▶ **EXERCISE PROMPT**: Rewrite the rows below, changing each "How do I perform:" to "How can I do this:" and leaving everything else the same.

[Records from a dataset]
____________
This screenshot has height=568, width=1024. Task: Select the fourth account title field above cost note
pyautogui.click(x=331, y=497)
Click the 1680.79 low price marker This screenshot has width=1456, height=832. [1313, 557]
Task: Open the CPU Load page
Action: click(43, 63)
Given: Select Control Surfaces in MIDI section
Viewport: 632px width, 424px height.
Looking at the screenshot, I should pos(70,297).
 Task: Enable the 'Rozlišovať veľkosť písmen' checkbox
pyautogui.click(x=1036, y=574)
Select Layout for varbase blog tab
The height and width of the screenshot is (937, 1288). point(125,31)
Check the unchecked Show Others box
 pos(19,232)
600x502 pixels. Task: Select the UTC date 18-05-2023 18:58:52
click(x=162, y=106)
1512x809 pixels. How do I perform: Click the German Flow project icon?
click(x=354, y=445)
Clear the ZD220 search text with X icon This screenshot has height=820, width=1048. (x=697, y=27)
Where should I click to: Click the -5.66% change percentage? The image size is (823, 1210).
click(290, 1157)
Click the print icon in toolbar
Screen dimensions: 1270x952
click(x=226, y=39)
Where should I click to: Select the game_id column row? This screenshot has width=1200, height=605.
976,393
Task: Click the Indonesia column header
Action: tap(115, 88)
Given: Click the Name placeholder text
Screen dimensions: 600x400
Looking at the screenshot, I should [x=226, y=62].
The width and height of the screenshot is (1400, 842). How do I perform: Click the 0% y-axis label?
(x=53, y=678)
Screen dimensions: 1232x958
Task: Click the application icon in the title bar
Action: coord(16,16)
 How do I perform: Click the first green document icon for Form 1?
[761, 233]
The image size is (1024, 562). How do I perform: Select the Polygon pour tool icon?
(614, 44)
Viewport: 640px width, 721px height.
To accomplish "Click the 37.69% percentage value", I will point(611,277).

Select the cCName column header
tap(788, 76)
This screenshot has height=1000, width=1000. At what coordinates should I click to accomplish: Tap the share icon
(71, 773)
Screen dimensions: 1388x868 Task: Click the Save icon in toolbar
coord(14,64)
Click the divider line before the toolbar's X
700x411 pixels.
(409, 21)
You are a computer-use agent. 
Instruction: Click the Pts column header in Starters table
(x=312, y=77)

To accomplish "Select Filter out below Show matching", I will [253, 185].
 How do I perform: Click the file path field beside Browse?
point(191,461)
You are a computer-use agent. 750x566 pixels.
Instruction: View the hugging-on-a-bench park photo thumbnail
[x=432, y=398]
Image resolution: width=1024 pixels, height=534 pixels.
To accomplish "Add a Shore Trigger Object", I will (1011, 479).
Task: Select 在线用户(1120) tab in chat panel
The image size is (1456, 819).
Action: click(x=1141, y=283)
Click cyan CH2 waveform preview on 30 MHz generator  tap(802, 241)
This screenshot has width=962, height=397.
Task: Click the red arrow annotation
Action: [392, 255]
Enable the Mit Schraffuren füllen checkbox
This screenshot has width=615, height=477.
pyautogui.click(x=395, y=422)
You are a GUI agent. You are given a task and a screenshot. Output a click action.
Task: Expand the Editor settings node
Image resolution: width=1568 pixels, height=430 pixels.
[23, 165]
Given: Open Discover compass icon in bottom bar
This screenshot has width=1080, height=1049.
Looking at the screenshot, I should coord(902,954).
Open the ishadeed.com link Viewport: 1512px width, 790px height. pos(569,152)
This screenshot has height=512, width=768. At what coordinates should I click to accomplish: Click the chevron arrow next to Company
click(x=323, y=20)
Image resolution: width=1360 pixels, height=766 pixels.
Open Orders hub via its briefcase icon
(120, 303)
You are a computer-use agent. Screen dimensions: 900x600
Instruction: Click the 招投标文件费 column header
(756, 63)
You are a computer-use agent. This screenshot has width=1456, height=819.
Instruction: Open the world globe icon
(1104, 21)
____________
▶ **FULL SOLUTION**:
This screenshot has height=568, width=1024. Task: Select the fourth account title field above cost note
pyautogui.click(x=331, y=497)
Click the 1680.79 low price marker This screenshot has width=1456, height=832. [1313, 557]
Task: Open the CPU Load page
Action: click(43, 63)
Given: Select Control Surfaces in MIDI section
Viewport: 632px width, 424px height.
Looking at the screenshot, I should pos(70,297).
 Task: Enable the 'Rozlišovať veľkosť písmen' checkbox
pyautogui.click(x=1036, y=574)
Select Layout for varbase blog tab
The height and width of the screenshot is (937, 1288). point(125,31)
Check the unchecked Show Others box
 pos(19,232)
600x502 pixels. Task: Select the UTC date 18-05-2023 18:58:52
click(x=162, y=106)
1512x809 pixels. How can I do this: Click the German Flow project icon?
click(x=354, y=445)
Clear the ZD220 search text with X icon This screenshot has height=820, width=1048. (x=697, y=27)
Where should I click to: Click the -5.66% change percentage? The image size is (823, 1210).
click(290, 1157)
Click the print icon in toolbar
Screen dimensions: 1270x952
click(x=226, y=39)
Where should I click to: Select the game_id column row? This screenshot has width=1200, height=605.
976,393
Task: Click the Indonesia column header
Action: tap(115, 88)
Given: Click the Name placeholder text
Screen dimensions: 600x400
Looking at the screenshot, I should [x=226, y=62].
The width and height of the screenshot is (1400, 842). How can I do this: Click the 0% y-axis label?
(x=53, y=678)
Screen dimensions: 1232x958
Task: Click the application icon in the title bar
Action: coord(16,16)
 How can I do this: Click the first green document icon for Form 1?
[761, 233]
The image size is (1024, 562). How can I do this: Select the Polygon pour tool icon?
(614, 44)
Viewport: 640px width, 721px height.
To accomplish "Click the 37.69% percentage value", I will point(611,277).

Select the cCName column header
tap(788, 76)
This screenshot has height=1000, width=1000. At what coordinates should I click to accomplish: Tap the share icon
(71, 773)
Screen dimensions: 1388x868 Task: Click the Save icon in toolbar
coord(14,64)
Click the divider line before the toolbar's X
700x411 pixels.
(409, 21)
You are a computer-use agent. 
Instruction: Click the Pts column header in Starters table
(x=312, y=77)

To accomplish "Select Filter out below Show matching", I will [253, 185].
 How can I do this: Click the file path field beside Browse?
point(191,461)
You are a computer-use agent. 750x566 pixels.
Instruction: View the hugging-on-a-bench park photo thumbnail
[x=432, y=398]
Image resolution: width=1024 pixels, height=534 pixels.
To accomplish "Add a Shore Trigger Object", I will (1011, 479).
Task: Select 在线用户(1120) tab in chat panel
The image size is (1456, 819).
Action: click(x=1141, y=283)
Click cyan CH2 waveform preview on 30 MHz generator  tap(802, 241)
This screenshot has width=962, height=397.
Task: Click the red arrow annotation
Action: [392, 255]
Enable the Mit Schraffuren füllen checkbox
This screenshot has width=615, height=477.
pyautogui.click(x=395, y=422)
You are a GUI agent. You are given a task and a screenshot. Output a click action.
Task: Expand the Editor settings node
Image resolution: width=1568 pixels, height=430 pixels.
[23, 165]
Given: Open Discover compass icon in bottom bar
This screenshot has width=1080, height=1049.
Looking at the screenshot, I should coord(902,954).
Open the ishadeed.com link Viewport: 1512px width, 790px height. pos(569,152)
This screenshot has height=512, width=768. At what coordinates should I click to accomplish: Click the chevron arrow next to Company
click(x=323, y=20)
Image resolution: width=1360 pixels, height=766 pixels.
Open Orders hub via its briefcase icon
(120, 303)
You are a computer-use agent. Screen dimensions: 900x600
Instruction: Click the 招投标文件费 column header
(756, 63)
You are a computer-use agent. This screenshot has width=1456, height=819.
Instruction: Open the world globe icon
(1104, 21)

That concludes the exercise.